SsangYong's restructuring plans have been approved by the courts in South Korea. 

It clears the way for the implementation of a three year programme designed to increase competitiveness, return to profitability and triple revenues over this year, said the carmaker.

The Seoul Central District Court said SsangYong’s revival was proven to be worthier than its liquidation.

The ruling now allows SsangYong to seek additional investment and financing, as well as forging ahead with its new model programme.

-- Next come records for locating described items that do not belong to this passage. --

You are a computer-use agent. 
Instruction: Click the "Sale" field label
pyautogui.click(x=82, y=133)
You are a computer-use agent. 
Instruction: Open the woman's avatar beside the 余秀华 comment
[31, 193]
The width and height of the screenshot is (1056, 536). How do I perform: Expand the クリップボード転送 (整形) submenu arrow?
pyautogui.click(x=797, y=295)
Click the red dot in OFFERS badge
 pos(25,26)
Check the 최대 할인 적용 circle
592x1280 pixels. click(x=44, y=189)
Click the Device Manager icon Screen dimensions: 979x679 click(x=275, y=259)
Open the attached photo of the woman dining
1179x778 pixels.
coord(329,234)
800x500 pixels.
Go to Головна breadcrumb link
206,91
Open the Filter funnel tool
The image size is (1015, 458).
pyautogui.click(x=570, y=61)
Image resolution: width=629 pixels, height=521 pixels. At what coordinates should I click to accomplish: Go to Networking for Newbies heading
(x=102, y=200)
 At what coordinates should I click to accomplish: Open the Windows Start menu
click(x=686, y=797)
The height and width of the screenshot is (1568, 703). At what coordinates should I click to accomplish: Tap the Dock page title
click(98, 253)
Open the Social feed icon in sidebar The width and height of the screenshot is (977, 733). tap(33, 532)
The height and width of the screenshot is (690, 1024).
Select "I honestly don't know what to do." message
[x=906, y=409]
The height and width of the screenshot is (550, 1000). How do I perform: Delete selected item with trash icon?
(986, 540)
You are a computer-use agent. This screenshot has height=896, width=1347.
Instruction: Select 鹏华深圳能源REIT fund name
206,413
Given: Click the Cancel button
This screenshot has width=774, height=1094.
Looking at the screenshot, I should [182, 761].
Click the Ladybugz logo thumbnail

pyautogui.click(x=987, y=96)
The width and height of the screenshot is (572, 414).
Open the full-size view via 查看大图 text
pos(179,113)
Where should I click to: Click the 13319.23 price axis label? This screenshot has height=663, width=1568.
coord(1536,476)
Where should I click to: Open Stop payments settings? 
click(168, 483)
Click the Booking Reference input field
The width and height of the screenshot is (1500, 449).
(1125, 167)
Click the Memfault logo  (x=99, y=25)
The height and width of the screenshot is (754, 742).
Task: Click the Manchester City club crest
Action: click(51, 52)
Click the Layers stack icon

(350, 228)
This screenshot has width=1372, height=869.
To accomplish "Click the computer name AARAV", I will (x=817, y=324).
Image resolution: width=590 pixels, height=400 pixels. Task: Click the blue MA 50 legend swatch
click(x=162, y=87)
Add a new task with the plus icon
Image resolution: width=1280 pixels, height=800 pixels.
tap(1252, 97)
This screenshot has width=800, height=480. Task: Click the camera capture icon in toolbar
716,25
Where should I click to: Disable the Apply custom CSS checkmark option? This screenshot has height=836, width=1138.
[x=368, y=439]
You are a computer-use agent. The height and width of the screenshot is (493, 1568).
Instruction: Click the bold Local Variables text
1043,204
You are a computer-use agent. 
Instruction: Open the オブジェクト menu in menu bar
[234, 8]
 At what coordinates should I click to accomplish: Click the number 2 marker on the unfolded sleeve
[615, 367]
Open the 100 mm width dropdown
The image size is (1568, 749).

Although some overseas creditors had opposed the plan, SsangYong had secured a landslide number of votes for the plan from shareholders, collateral-based and non-collateral bondholders and domestic creditors.

The plan includes a write-off of 80% of the shares held by Shanghai Auto Industry Corporation (SAIC) which will reduce its stake from 51% to 11.2%, and a conversion of 393 billion won of debt into new shares.

Other shareholders will see their holdings written down at 3-to-1 initially, with a further write-down for all shareholders in January.

Paul Williams, managing director of SsangYong distributor Koelliker UK, said: “This is the news we have been waiting for. It’s been a very frustrating year with considerable uncertainty, but this decision means that SsangYong has a lifeline and I know that our Korean colleagues are determined to turn the company around.

"Most importantly, we can start planning properly for 2010, including the new C200 compact car.”

For the eighth month in succession, SsangYong increased UK sales in November over the same month last year.

This year to the end of November, SsangYong new passenger car registrations have hit 762, a 28.5 per cent improvement over 593 registrations in the same period last year.

Paul Williams, added: “Despite the problems in Korea, our dealer network has remained positive and loyal, and this is reflected in our sales performance in very difficult circumstances.

"Today’s court decision in Seoul means that we have turned a corner and we owe a big thanks to the dealers for toughing this out and seeing it through.”